- EXERCISE INSTRUCTIONS -
Report each line of the data that contains the string "agent".

- PROVIDED DATA -
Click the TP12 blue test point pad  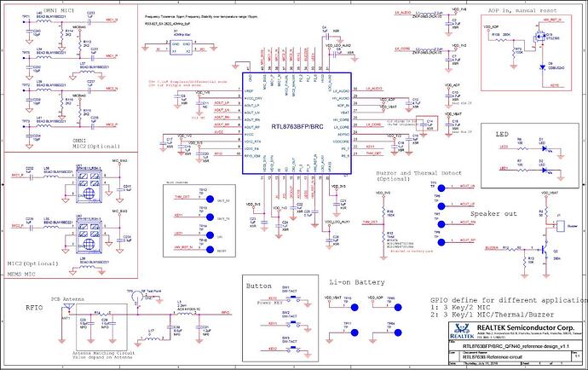click(203, 196)
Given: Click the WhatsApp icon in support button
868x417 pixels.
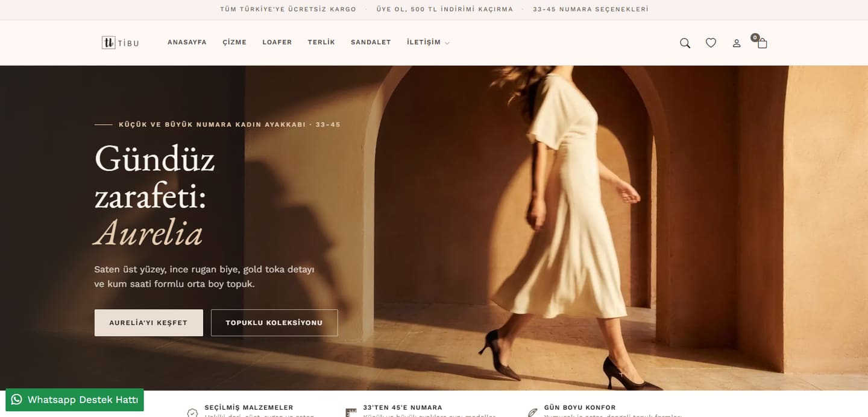Looking at the screenshot, I should click(16, 399).
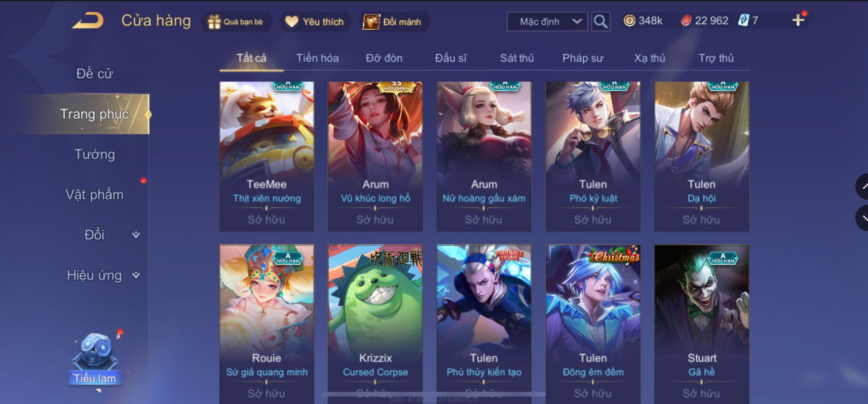This screenshot has width=868, height=404.
Task: Open the Quà bạn bè gift button
Action: (237, 22)
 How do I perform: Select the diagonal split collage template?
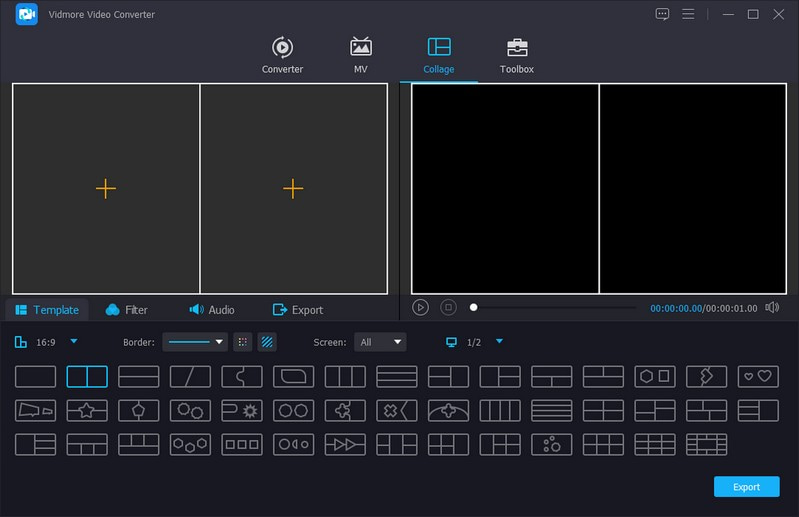pos(190,377)
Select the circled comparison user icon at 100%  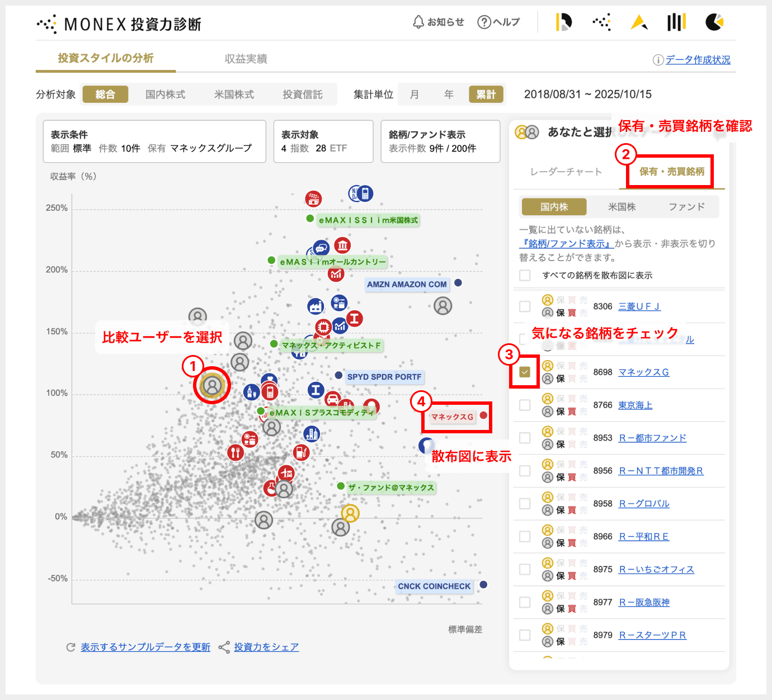click(x=212, y=385)
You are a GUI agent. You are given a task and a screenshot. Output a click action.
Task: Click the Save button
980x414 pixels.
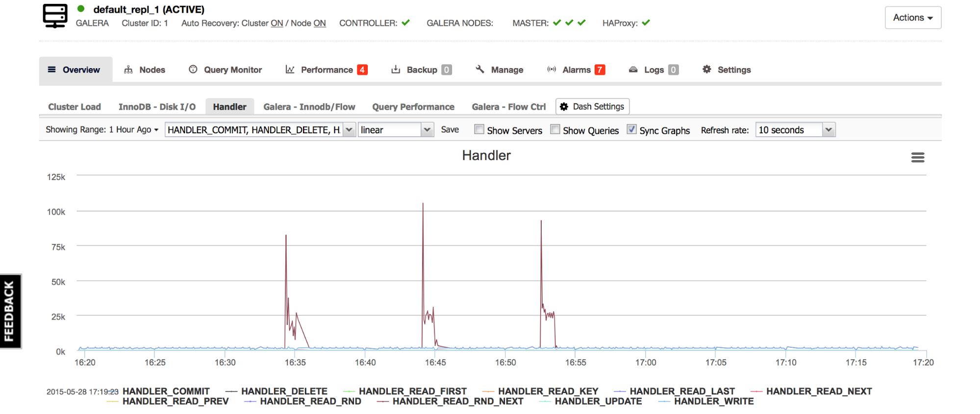click(x=450, y=130)
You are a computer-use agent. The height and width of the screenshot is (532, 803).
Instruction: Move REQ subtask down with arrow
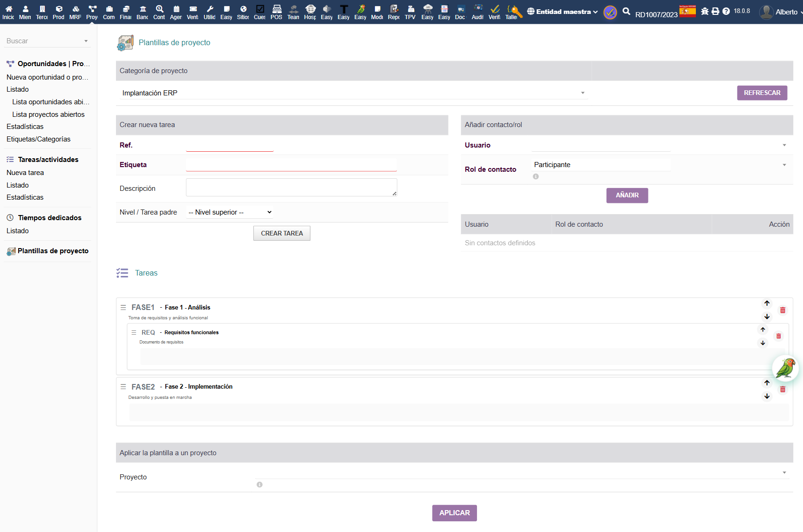coord(762,343)
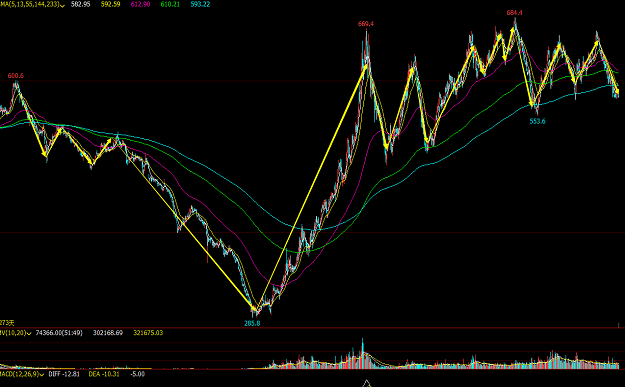Image resolution: width=625 pixels, height=387 pixels.
Task: Click the triangle marker at the chart bottom
Action: coord(366,383)
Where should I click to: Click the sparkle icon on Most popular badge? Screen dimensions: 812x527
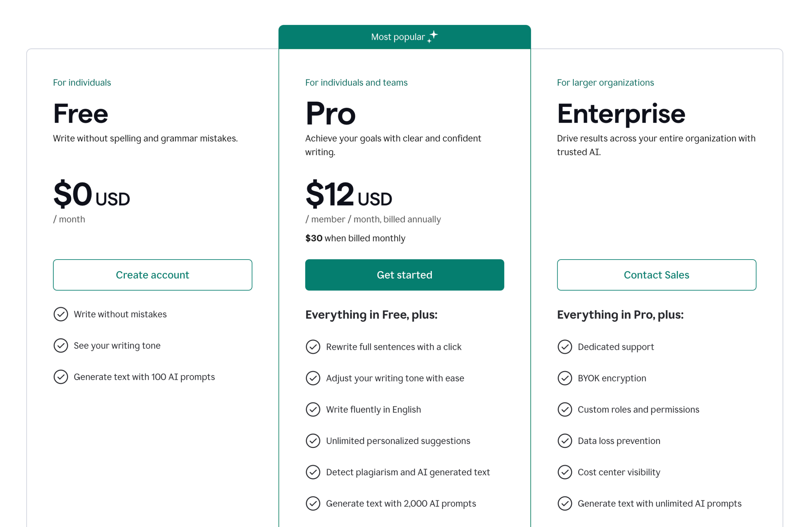pyautogui.click(x=433, y=36)
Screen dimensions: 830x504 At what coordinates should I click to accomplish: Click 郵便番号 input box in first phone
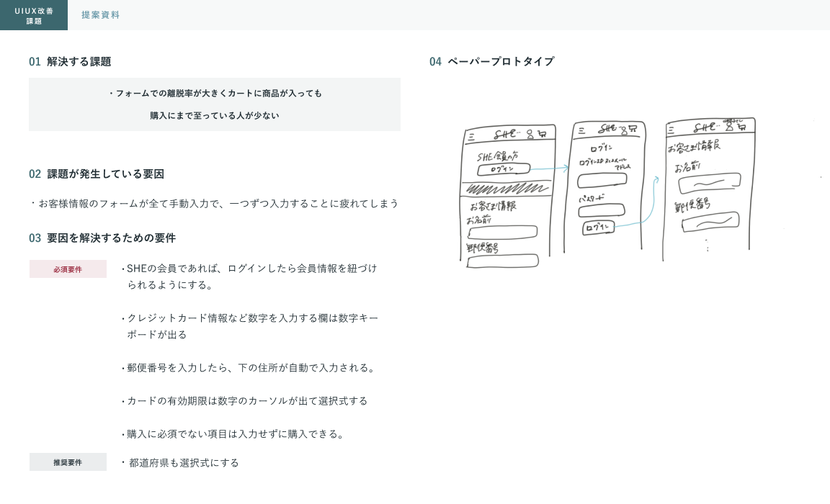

- EXERCISE ANSWER -
You are a GUI agent. You are given a task and a screenshot. Output a click action.
You are a computer-use agent. The height and width of the screenshot is (532, 803).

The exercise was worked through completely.